With the mortgage market shrinking at an ever-increasing rate and consolidation now a mainstay of the sector, observers are keenly aware of this week's presidential election and what a sea change in government might mean for MBS and the housing market at large.

The general consensus seemes to be that the choice of a president is not nearly as important for the mortgage market as the constituency of the two houses of Congress, and the real determining factor would be whether there would be a unified or divided government next year.

"You could expect some gridlock if we don't have one party controlling all three [the presidency, the House of Representatives and the Senate]," said Art Frank, head MBS researcher at Nomura Securities. "And gridlock is what has led to these surpluses. If Gore wins narrowly and the Republicans hang onto Congress, or if Bush wins narrowly but the Democrats take over one of the houses of Congress...there will be a stalemate that has led to the piling up of surplus and paying down of debt.

"So if the Republicans sweep the House, Senate and presidency, the expectation of the market would be for good-size tax cuts coming. If the Democrats win, there will be worrying about spending increases. Either eats into the surplus or reduces the Treasury buybacks."

However, some analysts believe that a Republican win implies a steeper yield curve, which is surely a good thing for mortgage-backed securities. According to David Montano, a director at Credit Suisse First Boston, a Republican victory means that there will be an increased government debt market and a steeper yield curve, and MBS players are generally perceiving that as an advantage.

"But the impact on the housing market depends on the level of rates," Montano said. "If we enter into an easing cycle or a slight recession, there will surely be a slowdown in the housing market, irrespective of who wins."

Still, most sources didn't seem to think the choice of president would have much of a short-term effect on the market. However, Nomura's Frank did think that if Bush wins and the Republicans hold onto both houses of Congress, there could be a widening in spreads this Wednesday in agency debt.

"Democrats are more supportive of the GSEs keeping their current charter than the Republicans are, so there could be a widening of between two to four basis points on the news," Frank said.

However, Montano disagreed. Spreads would only widen if investors value full faith and credit, but a Bush victory implies more government debt in general and would make spreads tighter, Montano said. "But I doubt there will be much of a reaction, unless people believe that the capital gains tax is going to get cut," he added.

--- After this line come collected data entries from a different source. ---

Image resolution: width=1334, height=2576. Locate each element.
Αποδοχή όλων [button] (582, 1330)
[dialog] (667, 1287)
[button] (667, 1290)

Regardless of who wins this week, analysts are calling for origination rates to decline next year as the housing market cools off. Since home appreciation has been running faster than the economy, it is expected to slow down. Overall, a soft landing for the economy is predicted independent of election results, unless one party controls the entire government.

"From the standpoint of interest rates remaining low, a certain amount of gridlock in Washington is a good thing," Frank said.